• _EXERCISE DIRECTIONS_
Start at the line with "Viewport: 1568px width, 528px height." in the records below, stop at the line with "This screenshot has width=1225, height=980.", and return every line in that span exactly, the two end lines included.

———

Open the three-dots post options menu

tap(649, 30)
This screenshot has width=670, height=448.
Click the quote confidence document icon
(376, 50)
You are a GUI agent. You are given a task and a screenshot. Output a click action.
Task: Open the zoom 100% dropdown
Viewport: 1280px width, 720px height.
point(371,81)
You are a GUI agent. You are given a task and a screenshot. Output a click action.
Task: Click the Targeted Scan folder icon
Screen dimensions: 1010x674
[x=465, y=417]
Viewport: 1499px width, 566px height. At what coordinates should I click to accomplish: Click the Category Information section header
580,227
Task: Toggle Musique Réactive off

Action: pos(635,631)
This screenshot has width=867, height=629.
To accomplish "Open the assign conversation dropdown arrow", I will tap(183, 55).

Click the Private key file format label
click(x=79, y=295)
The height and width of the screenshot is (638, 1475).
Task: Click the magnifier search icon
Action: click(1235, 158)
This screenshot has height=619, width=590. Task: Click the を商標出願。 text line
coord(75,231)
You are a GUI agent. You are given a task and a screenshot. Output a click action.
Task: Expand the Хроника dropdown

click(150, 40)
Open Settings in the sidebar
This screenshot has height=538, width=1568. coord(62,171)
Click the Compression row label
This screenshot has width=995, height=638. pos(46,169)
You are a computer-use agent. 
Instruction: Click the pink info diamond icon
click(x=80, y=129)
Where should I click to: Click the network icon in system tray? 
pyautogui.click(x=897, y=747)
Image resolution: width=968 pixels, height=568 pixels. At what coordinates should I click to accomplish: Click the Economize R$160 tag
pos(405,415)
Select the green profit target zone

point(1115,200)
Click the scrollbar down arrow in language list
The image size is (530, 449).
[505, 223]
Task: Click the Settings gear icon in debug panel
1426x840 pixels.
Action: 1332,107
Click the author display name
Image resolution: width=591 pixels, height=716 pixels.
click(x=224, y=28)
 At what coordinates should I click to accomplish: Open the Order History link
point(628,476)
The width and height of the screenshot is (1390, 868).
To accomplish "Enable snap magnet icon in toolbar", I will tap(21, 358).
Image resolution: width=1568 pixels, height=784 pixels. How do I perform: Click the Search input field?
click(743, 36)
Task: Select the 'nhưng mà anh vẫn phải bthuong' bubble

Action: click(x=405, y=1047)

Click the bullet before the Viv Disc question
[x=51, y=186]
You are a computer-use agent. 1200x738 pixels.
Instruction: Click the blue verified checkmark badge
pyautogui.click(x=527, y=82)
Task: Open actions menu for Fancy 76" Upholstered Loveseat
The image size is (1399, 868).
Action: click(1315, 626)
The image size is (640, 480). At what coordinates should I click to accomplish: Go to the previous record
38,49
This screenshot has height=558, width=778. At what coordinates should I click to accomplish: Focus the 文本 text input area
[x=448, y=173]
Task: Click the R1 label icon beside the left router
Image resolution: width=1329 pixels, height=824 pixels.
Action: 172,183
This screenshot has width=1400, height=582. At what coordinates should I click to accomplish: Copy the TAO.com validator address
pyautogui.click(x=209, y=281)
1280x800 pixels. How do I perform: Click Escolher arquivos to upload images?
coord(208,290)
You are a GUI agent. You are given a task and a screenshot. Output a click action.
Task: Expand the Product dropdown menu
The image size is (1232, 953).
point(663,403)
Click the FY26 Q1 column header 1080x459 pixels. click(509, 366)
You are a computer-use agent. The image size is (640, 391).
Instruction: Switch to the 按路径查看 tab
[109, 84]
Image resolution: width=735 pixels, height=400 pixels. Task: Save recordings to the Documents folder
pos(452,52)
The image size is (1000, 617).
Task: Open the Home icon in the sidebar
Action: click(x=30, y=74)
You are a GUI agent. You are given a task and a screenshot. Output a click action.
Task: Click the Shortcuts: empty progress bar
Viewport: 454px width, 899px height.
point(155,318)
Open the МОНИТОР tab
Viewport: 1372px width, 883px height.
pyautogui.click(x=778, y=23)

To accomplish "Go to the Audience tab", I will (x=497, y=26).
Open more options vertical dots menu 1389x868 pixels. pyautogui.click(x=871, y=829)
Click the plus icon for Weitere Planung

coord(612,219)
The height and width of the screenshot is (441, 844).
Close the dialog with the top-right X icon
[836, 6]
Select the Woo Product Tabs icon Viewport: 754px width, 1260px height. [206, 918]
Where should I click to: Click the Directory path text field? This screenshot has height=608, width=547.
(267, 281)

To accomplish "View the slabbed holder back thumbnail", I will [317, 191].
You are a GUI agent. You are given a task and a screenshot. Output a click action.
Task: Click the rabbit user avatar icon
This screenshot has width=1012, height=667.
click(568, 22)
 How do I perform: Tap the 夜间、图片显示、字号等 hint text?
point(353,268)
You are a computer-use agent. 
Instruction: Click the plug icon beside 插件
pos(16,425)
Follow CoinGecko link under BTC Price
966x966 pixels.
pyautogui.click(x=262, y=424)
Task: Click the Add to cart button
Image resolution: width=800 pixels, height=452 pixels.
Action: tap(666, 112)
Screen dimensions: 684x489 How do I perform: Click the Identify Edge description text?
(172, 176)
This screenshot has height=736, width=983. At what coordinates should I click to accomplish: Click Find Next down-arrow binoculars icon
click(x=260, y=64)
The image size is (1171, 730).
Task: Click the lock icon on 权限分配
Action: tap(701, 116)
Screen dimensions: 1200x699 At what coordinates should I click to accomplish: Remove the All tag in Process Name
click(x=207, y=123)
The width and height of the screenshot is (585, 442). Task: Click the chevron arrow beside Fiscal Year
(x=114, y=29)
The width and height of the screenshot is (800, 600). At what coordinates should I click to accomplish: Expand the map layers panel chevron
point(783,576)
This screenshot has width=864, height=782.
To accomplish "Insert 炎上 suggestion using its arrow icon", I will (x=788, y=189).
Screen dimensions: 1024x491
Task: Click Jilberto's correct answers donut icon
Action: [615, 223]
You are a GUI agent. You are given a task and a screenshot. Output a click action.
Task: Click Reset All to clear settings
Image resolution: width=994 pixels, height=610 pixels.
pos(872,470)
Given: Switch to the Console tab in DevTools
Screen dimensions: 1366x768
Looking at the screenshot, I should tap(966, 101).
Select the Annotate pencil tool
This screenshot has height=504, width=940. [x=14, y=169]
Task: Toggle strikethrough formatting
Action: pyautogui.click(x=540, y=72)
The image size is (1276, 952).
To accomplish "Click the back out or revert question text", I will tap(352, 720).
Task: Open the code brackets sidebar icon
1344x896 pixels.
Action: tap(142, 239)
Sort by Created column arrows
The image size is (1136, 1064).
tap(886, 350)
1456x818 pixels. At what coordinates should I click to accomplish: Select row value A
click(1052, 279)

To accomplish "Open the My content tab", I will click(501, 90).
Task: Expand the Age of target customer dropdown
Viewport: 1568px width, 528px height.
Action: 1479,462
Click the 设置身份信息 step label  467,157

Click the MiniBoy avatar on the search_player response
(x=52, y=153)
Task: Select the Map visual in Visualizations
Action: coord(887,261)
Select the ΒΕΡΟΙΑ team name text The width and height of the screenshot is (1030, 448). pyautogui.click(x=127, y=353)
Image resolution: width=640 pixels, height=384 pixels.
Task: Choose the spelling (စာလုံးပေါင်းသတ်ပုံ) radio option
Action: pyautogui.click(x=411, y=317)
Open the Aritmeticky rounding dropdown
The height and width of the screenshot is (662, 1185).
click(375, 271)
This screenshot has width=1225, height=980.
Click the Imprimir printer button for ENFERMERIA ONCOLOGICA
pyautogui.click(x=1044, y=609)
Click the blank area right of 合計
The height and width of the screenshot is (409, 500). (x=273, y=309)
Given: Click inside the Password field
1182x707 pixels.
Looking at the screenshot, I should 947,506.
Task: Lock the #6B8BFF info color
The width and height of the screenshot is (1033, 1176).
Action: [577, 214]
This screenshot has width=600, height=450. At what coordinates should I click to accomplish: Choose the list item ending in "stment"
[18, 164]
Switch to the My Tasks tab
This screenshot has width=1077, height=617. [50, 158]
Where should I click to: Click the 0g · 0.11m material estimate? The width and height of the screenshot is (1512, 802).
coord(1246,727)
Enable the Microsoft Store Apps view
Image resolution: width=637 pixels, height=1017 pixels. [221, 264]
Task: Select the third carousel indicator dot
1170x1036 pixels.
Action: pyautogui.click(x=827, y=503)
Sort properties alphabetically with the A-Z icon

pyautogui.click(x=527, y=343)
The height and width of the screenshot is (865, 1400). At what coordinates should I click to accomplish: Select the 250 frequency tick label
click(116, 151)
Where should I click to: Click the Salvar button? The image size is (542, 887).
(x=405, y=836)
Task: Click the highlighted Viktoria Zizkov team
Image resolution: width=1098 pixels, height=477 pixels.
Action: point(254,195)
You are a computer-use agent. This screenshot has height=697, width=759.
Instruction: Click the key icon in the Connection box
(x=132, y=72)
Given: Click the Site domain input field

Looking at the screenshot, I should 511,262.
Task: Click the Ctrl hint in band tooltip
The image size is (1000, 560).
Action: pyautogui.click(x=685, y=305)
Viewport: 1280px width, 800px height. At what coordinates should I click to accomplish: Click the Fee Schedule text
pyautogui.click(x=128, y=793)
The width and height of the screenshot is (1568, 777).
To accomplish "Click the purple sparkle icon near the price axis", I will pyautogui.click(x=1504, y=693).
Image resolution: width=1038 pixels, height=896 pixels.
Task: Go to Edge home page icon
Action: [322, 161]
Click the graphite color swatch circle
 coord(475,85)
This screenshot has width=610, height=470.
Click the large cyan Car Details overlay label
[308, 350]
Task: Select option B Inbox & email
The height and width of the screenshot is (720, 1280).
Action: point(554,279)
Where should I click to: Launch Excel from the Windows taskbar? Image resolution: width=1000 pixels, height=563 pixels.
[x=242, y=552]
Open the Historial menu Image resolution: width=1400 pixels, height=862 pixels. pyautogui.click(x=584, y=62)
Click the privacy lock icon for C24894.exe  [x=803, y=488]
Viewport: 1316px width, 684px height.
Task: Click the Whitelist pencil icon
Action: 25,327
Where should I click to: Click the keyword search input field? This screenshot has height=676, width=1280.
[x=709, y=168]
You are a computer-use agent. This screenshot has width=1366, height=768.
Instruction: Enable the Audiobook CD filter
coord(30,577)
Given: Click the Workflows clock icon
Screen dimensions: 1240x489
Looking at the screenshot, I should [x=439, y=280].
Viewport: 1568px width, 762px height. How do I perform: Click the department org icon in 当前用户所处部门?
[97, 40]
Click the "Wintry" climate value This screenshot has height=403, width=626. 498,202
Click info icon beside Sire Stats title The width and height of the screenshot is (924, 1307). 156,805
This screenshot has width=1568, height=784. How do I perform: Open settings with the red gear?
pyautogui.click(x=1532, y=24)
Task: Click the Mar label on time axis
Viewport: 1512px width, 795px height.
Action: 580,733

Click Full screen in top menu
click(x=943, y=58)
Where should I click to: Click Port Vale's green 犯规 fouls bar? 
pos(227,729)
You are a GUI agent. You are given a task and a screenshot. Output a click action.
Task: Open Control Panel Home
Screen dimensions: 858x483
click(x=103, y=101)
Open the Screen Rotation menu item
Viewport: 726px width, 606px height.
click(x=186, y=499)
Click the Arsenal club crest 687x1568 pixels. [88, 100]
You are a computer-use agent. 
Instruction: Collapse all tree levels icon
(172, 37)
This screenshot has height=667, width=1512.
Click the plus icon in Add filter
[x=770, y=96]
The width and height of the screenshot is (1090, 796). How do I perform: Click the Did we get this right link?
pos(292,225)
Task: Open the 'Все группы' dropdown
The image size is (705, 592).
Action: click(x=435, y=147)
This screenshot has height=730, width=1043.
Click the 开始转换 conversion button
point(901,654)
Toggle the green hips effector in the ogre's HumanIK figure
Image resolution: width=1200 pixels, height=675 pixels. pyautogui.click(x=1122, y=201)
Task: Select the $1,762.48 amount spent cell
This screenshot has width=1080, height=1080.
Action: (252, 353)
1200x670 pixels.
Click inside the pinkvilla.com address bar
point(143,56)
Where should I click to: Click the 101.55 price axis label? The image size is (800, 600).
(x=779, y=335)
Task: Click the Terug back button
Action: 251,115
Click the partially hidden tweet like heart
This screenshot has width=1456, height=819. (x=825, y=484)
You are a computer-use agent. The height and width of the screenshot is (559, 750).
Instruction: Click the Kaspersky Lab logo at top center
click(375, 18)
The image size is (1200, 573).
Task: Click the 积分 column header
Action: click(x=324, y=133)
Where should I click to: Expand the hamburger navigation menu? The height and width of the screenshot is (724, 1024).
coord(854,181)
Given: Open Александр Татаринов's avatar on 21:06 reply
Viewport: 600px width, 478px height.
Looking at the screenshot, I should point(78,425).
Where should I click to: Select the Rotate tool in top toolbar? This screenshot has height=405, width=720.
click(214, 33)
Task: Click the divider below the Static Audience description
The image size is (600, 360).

———

• _SOLUTION_
Viewport: 1568px width, 528px height.
Action: 1479,462
Click the 设置身份信息 step label  467,157

Click the MiniBoy avatar on the search_player response
(x=52, y=153)
Task: Select the Map visual in Visualizations
Action: coord(887,261)
Select the ΒΕΡΟΙΑ team name text The width and height of the screenshot is (1030, 448). pyautogui.click(x=127, y=353)
Image resolution: width=640 pixels, height=384 pixels.
Task: Choose the spelling (စာလုံးပေါင်းသတ်ပုံ) radio option
Action: pyautogui.click(x=411, y=317)
Open the Aritmeticky rounding dropdown
The height and width of the screenshot is (662, 1185).
click(375, 271)
This screenshot has width=1225, height=980.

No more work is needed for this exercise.